* DATASET EXTRACT:
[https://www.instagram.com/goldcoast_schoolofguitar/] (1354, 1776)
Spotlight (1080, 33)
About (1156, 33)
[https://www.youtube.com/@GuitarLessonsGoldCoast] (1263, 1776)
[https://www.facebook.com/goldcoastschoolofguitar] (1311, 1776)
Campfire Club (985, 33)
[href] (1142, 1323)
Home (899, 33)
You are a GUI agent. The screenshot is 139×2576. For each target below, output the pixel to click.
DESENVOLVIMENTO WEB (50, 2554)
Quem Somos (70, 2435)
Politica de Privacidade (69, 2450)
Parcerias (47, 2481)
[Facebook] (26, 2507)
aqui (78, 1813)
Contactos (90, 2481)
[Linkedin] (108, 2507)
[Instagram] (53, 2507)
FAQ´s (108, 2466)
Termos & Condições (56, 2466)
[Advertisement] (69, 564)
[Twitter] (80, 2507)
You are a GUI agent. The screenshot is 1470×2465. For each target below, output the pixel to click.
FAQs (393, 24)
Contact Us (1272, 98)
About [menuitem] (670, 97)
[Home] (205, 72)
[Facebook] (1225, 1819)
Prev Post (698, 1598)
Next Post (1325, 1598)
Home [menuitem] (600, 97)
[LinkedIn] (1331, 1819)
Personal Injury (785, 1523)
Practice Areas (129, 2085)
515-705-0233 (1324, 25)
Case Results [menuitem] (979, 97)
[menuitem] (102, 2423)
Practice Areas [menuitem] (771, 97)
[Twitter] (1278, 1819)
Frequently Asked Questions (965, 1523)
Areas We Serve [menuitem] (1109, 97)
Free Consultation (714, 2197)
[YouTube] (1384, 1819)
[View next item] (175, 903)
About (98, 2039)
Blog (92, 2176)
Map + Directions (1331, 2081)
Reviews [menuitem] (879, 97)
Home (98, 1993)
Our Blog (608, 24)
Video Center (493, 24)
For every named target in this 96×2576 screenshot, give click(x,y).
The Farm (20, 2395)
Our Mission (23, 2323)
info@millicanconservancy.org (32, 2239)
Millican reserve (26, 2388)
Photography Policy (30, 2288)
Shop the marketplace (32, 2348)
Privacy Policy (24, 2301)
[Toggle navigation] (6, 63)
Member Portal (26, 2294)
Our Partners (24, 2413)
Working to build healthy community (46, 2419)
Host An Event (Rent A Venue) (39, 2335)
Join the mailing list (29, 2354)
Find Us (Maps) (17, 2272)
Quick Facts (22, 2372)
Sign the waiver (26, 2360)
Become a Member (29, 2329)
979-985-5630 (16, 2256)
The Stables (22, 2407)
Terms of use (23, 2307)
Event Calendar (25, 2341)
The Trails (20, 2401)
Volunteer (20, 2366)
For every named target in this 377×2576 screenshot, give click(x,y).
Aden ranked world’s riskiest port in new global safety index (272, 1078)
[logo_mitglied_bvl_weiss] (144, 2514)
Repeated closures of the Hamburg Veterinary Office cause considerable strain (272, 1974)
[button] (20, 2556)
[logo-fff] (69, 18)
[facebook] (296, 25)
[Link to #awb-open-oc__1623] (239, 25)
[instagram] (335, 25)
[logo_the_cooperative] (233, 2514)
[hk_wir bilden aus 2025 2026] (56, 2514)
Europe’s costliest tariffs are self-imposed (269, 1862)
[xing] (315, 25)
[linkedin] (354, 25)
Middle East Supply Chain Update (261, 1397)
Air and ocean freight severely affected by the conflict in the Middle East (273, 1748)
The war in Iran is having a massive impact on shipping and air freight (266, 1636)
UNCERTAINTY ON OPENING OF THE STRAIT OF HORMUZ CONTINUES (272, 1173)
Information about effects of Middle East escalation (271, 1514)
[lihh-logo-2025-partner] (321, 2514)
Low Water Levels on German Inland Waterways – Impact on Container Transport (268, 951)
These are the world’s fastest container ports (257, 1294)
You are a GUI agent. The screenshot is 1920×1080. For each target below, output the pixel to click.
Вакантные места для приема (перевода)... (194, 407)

* WHAT TO PRODUCE:
Every line from the start of the material above through the line that contains "[Twitter] (80, 2507)" must be written out exactly, with both ends included.

* ANSWER BOX:
[https://www.instagram.com/goldcoast_schoolofguitar/] (1354, 1776)
Spotlight (1080, 33)
About (1156, 33)
[https://www.youtube.com/@GuitarLessonsGoldCoast] (1263, 1776)
[https://www.facebook.com/goldcoastschoolofguitar] (1311, 1776)
Campfire Club (985, 33)
[href] (1142, 1323)
Home (899, 33)
You are a GUI agent. The screenshot is 139×2576. For each target below, output the pixel to click.
DESENVOLVIMENTO WEB (50, 2554)
Quem Somos (70, 2435)
Politica de Privacidade (69, 2450)
Parcerias (47, 2481)
[Facebook] (26, 2507)
aqui (78, 1813)
Contactos (90, 2481)
[Linkedin] (108, 2507)
[Instagram] (53, 2507)
FAQ´s (108, 2466)
Termos & Condições (56, 2466)
[Advertisement] (69, 564)
[Twitter] (80, 2507)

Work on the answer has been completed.